++++ DATASET ROWS ++++
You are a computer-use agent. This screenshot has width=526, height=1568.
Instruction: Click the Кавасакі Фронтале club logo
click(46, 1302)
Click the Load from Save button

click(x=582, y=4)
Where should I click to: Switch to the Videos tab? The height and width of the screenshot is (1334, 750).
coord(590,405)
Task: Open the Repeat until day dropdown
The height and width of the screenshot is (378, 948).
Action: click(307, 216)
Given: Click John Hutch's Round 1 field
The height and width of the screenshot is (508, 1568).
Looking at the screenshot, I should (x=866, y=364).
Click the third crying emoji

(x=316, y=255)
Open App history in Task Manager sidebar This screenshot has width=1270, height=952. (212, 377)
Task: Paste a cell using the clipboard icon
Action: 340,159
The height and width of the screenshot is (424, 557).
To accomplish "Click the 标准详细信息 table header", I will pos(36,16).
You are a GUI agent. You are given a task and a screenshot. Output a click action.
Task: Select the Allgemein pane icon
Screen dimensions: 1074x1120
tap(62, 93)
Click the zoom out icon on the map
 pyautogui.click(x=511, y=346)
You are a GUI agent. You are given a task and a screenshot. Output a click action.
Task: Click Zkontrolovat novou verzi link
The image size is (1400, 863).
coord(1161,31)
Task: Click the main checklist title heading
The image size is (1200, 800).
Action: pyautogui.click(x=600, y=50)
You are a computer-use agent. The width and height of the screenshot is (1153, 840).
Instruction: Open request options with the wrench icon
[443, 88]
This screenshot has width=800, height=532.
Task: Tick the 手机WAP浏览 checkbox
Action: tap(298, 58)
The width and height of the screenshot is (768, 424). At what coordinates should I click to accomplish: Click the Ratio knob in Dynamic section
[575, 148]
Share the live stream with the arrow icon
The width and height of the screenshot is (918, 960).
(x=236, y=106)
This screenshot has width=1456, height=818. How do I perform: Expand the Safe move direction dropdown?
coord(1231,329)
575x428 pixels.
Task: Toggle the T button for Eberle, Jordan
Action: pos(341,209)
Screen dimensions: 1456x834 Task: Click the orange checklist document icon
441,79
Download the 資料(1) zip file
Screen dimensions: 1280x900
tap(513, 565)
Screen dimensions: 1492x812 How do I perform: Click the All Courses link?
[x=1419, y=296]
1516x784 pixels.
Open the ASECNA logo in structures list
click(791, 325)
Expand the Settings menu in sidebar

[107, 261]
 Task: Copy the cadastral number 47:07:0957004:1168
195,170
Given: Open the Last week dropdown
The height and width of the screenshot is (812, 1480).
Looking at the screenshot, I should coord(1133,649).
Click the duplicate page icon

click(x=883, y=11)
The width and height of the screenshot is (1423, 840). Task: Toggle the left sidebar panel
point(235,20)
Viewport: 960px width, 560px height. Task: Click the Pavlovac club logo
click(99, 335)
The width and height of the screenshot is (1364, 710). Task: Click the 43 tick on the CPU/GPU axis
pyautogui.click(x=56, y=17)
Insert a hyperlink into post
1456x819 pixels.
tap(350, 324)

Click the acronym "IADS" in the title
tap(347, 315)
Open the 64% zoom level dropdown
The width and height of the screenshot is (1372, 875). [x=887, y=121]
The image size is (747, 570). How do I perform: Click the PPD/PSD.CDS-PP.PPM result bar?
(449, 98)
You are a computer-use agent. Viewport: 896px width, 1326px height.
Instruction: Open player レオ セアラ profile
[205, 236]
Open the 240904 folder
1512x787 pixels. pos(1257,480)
++++
> **SET TASK**
Reproduce the data word for word, starting at the line that contains "The width and height of the screenshot is (1364, 710)." and ending at the last line of the data.

> **RESPONSE**
The width and height of the screenshot is (1364, 710). Task: Click the 43 tick on the CPU/GPU axis
pyautogui.click(x=56, y=17)
Insert a hyperlink into post
1456x819 pixels.
tap(350, 324)

Click the acronym "IADS" in the title
tap(347, 315)
Open the 64% zoom level dropdown
The width and height of the screenshot is (1372, 875). [x=887, y=121]
The image size is (747, 570). How do I perform: Click the PPD/PSD.CDS-PP.PPM result bar?
(449, 98)
You are a computer-use agent. Viewport: 896px width, 1326px height.
Instruction: Open player レオ セアラ profile
[205, 236]
Open the 240904 folder
1512x787 pixels. pos(1257,480)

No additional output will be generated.